4 Ago 2018 - Con-te-sto di Maria Laura Conte

“All too human”, tutto troppo umano: cammini per Damasco e Aleppo nell’estate 2018, all’ottavo anno di guerra, cerchi una chiave sintetica per provare a leggere la complessità che ti si riversa addosso, e le parole che vengono in soccorso sono quelle del titolo di una mostra di arte contemporanea (ora a Londra), parole perfette. “ Tutto troppo umano ” è il giudizio che prende forma nell’ascolto delle storie di chi ha vissuto in queste città della Siria negli ultimi anni, nel muoversi tra le macerie che restano di Aleppo Est, nell’appoggiare lo sguardo in quello delle vittime di una guerra che ancora uccide.

Mentre la tentazione è quella di dare la colpa a “bestie” che hanno bombardato fino a fare tabula rasa della metà di una città di milioni di abitanti, oppure di prendersela con gli “dei” che hanno scatenato o permesso questo inferno, anche solo poche ore in Siria costringono a misurarsi con l’umano: la sua capacità di distruggere, di cancellare l’impronta stessa di uomini, donne, bambini da interi quartieri e villaggi.

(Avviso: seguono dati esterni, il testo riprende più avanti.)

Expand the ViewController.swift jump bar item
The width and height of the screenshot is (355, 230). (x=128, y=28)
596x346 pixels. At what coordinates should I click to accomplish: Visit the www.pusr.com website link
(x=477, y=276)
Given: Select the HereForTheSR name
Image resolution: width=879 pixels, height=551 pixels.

Lungo le sette ore di auto necessarie a raggiungere “in sicurezza” Aleppo da Damasco sfila un paesaggio di cittadine abbandonate come corpi svuotati dell’anima. Pure il colore parla: dove sono solo macerie, domina il grigio. Non è nera la morte, viene da pensare immersi in certi contesti: la morte qui veste di grigio. Un colore che per fortuna non spaventa le Ong che si spendono tra difficoltà di stampo diverso, nell’ombra, proprio mentre altrove devono difendere la loro reputazione da attacchi surreali.

Ai numeri ci siamo già abituati: 11 milioni di siriani non vivono più nelle loro case, sei rifugiati all’estero e cinque sfollati nel paese. I morti calcolati attorno al mezzo milione. Le persone che non riescono ad accedere alle cure sanitarie quasi due milioni, altrettanti i bambini che non possono andare a scuola. Numeri che si misurano in assenze quotidiane: ti serve un tecnico informatico per riparare il computer? Qualcuno che aggiusti l’ascensore? Difficile trovarlo, i lavoratori qualificati spesso hanno lasciato il Paese. Come infermieri, medici, professori. Troppo umano il desiderio di una vita migliore.

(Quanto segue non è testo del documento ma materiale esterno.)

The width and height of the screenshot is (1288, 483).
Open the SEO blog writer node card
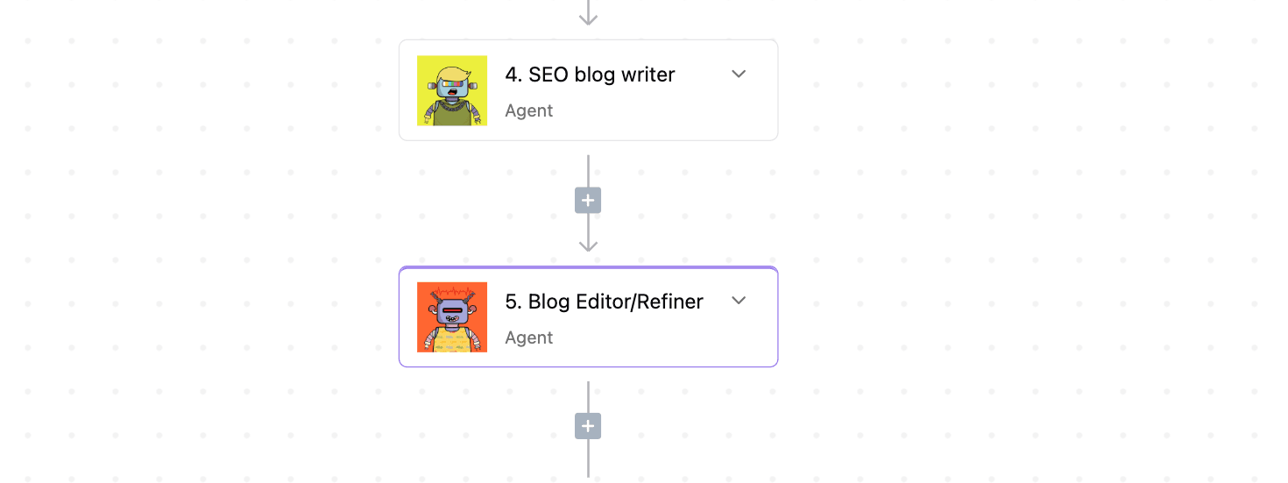coord(588,90)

Altrettanto umana però è la voglia resistente di vita: appena silenziate le bombe, sono tornate le magliette rosse dei bambini in bicicletta per le vie e le signore in piazza. Ora nei dialoghi in Siria risuonano due auspici: ritorni e ricostruzione. Qui si celano questioni drammatiche, che incrociano opzioni geopolitiche, interessi economici e regolamenti di conti. Ma aprono almeno al disegno di un futuro. “In Occidente avete fatto i corridoi umanitari per portare i siriani in sicurezza in Europa. Ora fateli al contrario, per riportare i siriani qui, a casa”: chiede padre Ibrahim di Aleppo. Umana, e questa non troppo, anche la spinta a rialzarsi.